Air mata Syifa jatuh seketika Arghi menyebut kata 'pembohong' untuknya. Ia tidak pernah menyangka papanya akan tega menuduh yang bukan-bukan. Padahal rasanya hal yang wajar bila ia hanya meminta tinggal bersama orang tuanya. Ia tidak ingin berpisah lagi. Namun, tanpa disangka papanya justru memarahinya.

“Papa enggak suka punya anak yang suka membantah. Jadi, berhenti bersikap seperti itu, Syifa!”

“Pa! Syifa masih anak-anak. Dia belum memahami semua itu, Pa!” Sekali lagi Lita mencoba membela Syifa.

Syifa yang tidak tahan dengan semuanya, berlari masuk ke kamar begitu saja. Mengunci diri di dalam sana. Lalu menangis sejadinya menumpahkan kesedihan.

"Kamu kelewatan, Mas! Syifa itu masih anak-anak. Dia belum mengerti semua yang kamu katakan. Enggak perlu dikasarin begitu. Kalau kamu mau mendidik, masih ada cara lain yang jauh lebih baik daripada marah-marah, ‘kan!"

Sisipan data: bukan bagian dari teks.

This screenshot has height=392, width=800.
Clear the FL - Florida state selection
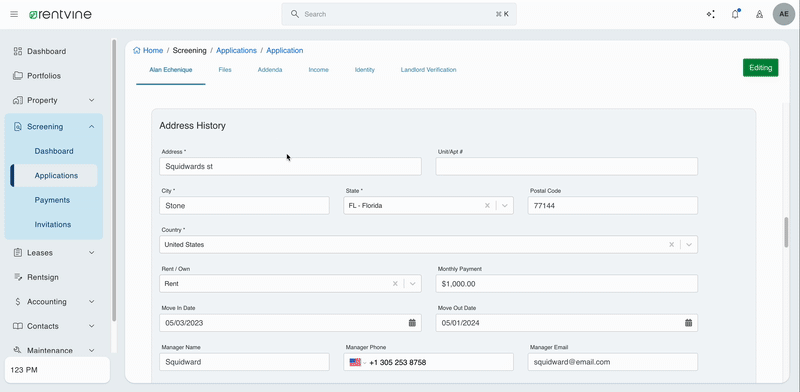tap(487, 206)
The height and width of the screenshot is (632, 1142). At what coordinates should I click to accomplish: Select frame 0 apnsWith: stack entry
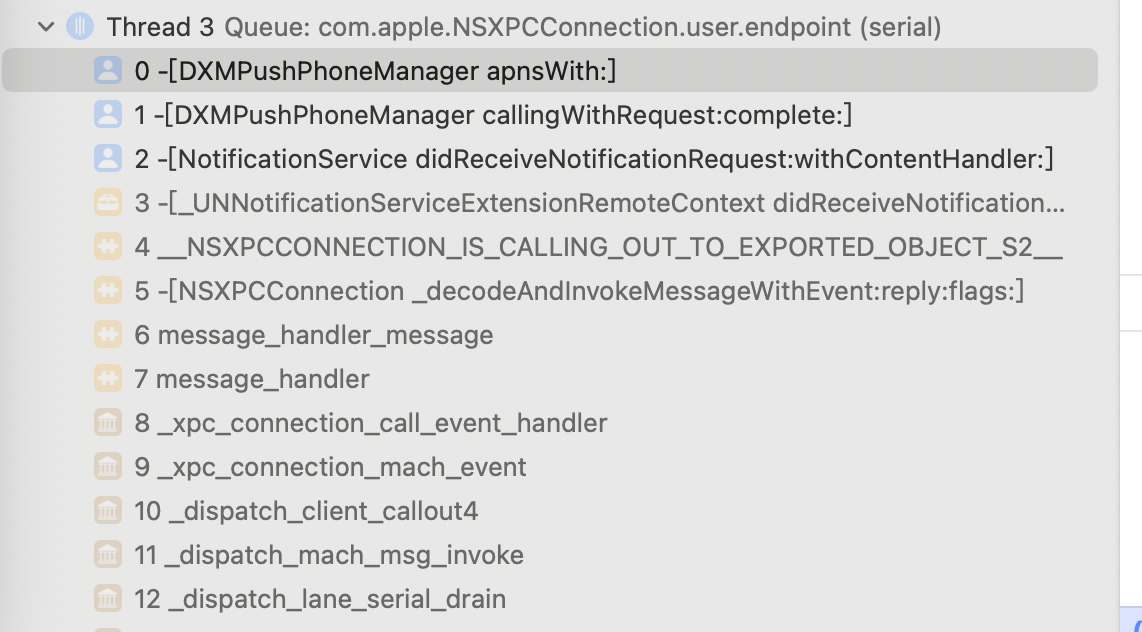click(x=375, y=71)
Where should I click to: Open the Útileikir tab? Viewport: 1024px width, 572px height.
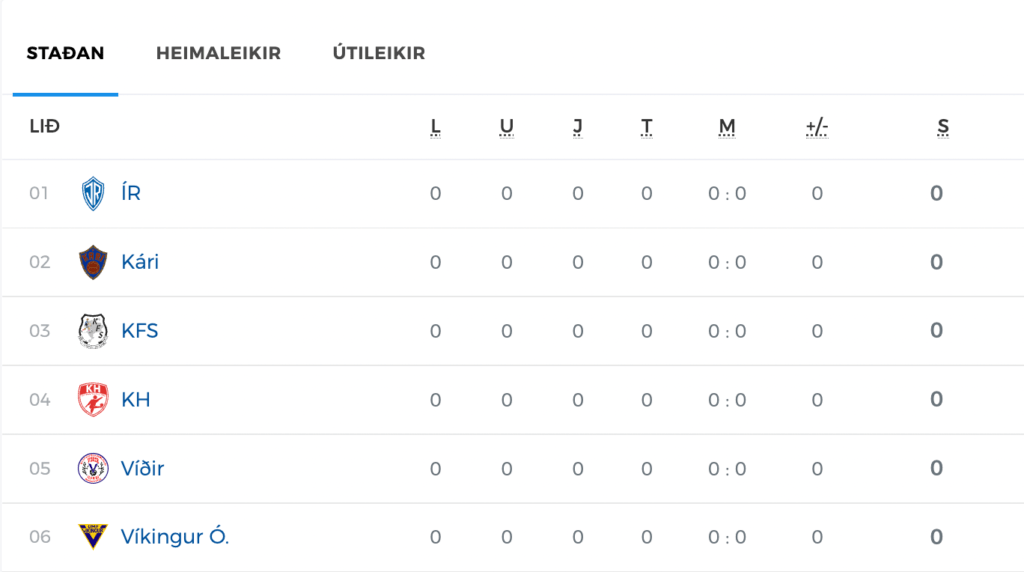coord(379,53)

Lita mengamuk. Ia ikut jengkel mendengar tuduhan suaminya pada Syifa. Ia berlalu dari hadapan Arghi. Kemudian masuk ke dalam kamar di sebelah kamar Syifa, menghampiri bayinya yang berada di sana.

***

"Syifa!" teriak Lita. Namun, orang yang dipanggil tak kunjung menyahut.

“Syifa, di mana kamu, Sayang,” panggilnya sekali lagi.

Arghi yang sedang bersantai di teras seketika bangkit mendengar teriakan istrinya.

“Ada apa, Sayang?” tanyanya bingung.

"Mas, Syifa ke mana, Mas? Syifa enggak ada, Mas!"

Lita panik. Putri semata wayangnya tidak bisa ia temukan.

“Apa? Bukankah seharusnya dia sudah pulang sekolah?”

“Harusnya begitu, Mas. Tapi tadi saat Barry menjemput, Syifa sudah tidak ada di sekolah, Mas.”

"Bar, kamu yakin sudah benar-benar memeriksa ke seluruh ruangan di sekolahnya, ‘kan?"

Lita tadinya memang menyuruh Barry untuk menjemput Syifa di sekolah. Namun sayang, Barry tidak menemukan Syifa di sana. Kini, sudah hampir seharian seluruh anggota keluarga mereka mencari Syifa. Nenek pun ikut mencari, tetapi Syifa belum juga ditemukan.

“Bagaimana, Barry? Kamu menemukan Syifa?” tanya Arghi yang baru saja kembali dari taman di dekat rumah. Ia sengaja mencari ke tempat itu mana tahu Syifa sedang bermain di sana seperti biasanya.

“Nihil, Om. Barry udah cari ke seluruh lingkungan sekitar sini, tapi Syifa tetap enggak ada, Om.”

“Kamu yakin, Bar?”

Barry mengangguk.

“Coba tanya pada gurunya, siapa tahu mereka melihat Syifa tadi.” Nenek pun ternyata merasa sama khawatirnya dengan Arghi.

“Sudah, Nek. Tapi enggak ada satu pun dari mereka yang melihat Syifa, Nek,” jelas Barry.

Lita yang sedari tadi belum berhenti menangis, muncul dari dalam kamar sambil menggendong adiknya Syifa. “Bagaimana? Anak saya sudah kalian temukan?”

Semua orang di ruangan saling berpandangan. Tidak ada satu pun yang menjawab pertanyaan Lita itu. Melihat kebungkaman mereka, tangis Lita pun semakin menjadi-jadi.

"Kalo terjadi sesuatu dengan Syifa, saya enggak akan pernah maafin kamu, Mas. Ini semua karena ulah kamu!!!" Lita memekik lirih. Ia benar-benar marah pada suaminya.

Tak lama, Lita masuk kamar. Arghi duduk terkulai lemah di salah satu sofa ruang tamu. Kedua siku tangan bertumpu pada pahanya. Ia juga menenggelamkan wajah di dalam telapak tangan. Lalu seketika mengingat perbuatannya pada Syifa kemarin.

Dengan tenaga yang tersisa, ia berujar, "Syifa sayang, kamu ke mana? Maafin papa, Nak."